Wogan used to say that the most important thing in life was kindness. “He’s right. But I think for a while it wasn’t in vogue. Radio and TV went through a stage in the 90s of being a bit mean.”
When I suggest that in an age of social media anger people see Radio 2, which is listened to by almost a quarter of the population, as a sanctuary, he nods vigorously. “And it must be protected at all costs,” he says emphatically. “People don’t mind a bit of fun. But you’ve got to be the nice warm person that you actually are.”
Mills with his husband, Sam Vaughan, and cavapoo, Teddy
PAUL STUART FOR THE SUNDAY TIMES MAGAZINE
Over Christmas he was in panto in Swansea and a woman appeared at the stage door and told him he had been there through all the landmarks, good and bad, in her life. “That’s what I love about radio and why it will never die and will never be taken over by robots. It’s that one-on-one communication which computers cannot replicate.”
Growing up he adored and studied Steve Wright, who died last year. “A lot of radio is making something out of nothing on a dreary January day. Steve Wright did that effortlessly every single day. And what I loved, and I hope that I also have this skill, is that he made it sound so big and glossy.”
Mills has a super-soft interviewing style, but sometimes that gets results. Recently Janet Jackson told him that Stevie Wonder, Tracy Chapman and Samuel L Jackson were all her cousins. “I must’ve put her at ease somehow.”

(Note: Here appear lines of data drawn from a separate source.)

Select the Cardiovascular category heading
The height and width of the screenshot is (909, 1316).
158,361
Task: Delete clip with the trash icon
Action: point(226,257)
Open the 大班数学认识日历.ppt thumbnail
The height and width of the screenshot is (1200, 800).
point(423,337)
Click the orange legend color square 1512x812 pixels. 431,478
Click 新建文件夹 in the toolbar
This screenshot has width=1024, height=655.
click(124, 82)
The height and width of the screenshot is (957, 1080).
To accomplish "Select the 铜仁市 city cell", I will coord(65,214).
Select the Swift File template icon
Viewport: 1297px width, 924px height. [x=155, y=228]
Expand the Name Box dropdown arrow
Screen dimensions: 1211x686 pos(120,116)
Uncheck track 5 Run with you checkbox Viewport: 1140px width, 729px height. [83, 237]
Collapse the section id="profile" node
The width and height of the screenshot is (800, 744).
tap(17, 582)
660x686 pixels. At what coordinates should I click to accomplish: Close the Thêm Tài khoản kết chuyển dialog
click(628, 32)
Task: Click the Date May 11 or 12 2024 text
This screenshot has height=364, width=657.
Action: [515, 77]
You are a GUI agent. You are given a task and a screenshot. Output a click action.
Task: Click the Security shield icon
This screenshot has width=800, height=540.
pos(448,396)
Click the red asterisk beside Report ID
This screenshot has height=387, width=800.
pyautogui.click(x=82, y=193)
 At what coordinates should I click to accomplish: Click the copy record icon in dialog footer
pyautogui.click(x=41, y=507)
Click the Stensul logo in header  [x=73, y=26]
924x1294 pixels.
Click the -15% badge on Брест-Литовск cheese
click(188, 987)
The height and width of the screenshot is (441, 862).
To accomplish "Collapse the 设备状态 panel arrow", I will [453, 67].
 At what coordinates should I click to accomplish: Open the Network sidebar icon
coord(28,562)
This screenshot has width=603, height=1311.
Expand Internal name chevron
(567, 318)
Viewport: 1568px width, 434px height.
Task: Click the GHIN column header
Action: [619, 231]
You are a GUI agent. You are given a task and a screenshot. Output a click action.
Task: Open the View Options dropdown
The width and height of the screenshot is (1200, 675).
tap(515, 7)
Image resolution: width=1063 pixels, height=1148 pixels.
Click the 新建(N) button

Ed Sheeran, Sam Smith and Robbie Williams are among those he has got to know well. “They’ll walk in and be like, ‘Scott, hey!’ I’m on that level with them, that definitely helps.”
There was once a “dodgy” interview with Katy Perry, when she came into the studio and he pranked her by bringing in a Russell Brand lookalike at a time, it later became clear, when they were splitting up. She stormed off. But she was back on his show recently “and we had such fun”.
He has also seen the dark side of celebrity life. He got to know One Direction very well and paid a heartbroken tribute to Liam Payne on air when he died after a fall from a hotel balcony in Argentina. The tribute was circulated on the family’s WhatsApp group and Mills spoke to Payne’s father Geoff at the funeral. “I’ve known his dad as long as they were famous and just to see him that day, there’s nothing that you can say. If [the tribute] provided a source of any comfort, then I’m beyond honoured. It was absolutely horrendous.”
He inherits from Zoe Ball a show that ran on her brand of fun mum energy. His show will include lots of calls from the public. “I like the feeling that the listeners are kind of running the show. You get a real snapshot of what the UK is doing.”
I wonder if he has an ideal listener in mind when he speaks into the microphone. On that trip to Radio 1 Prince William said he used to text in to shows using a different name. Surely he too should have graduated to Radio 2 by now.
“I would hope so,” Mills says. “Let’s find out! He should be my first caller.”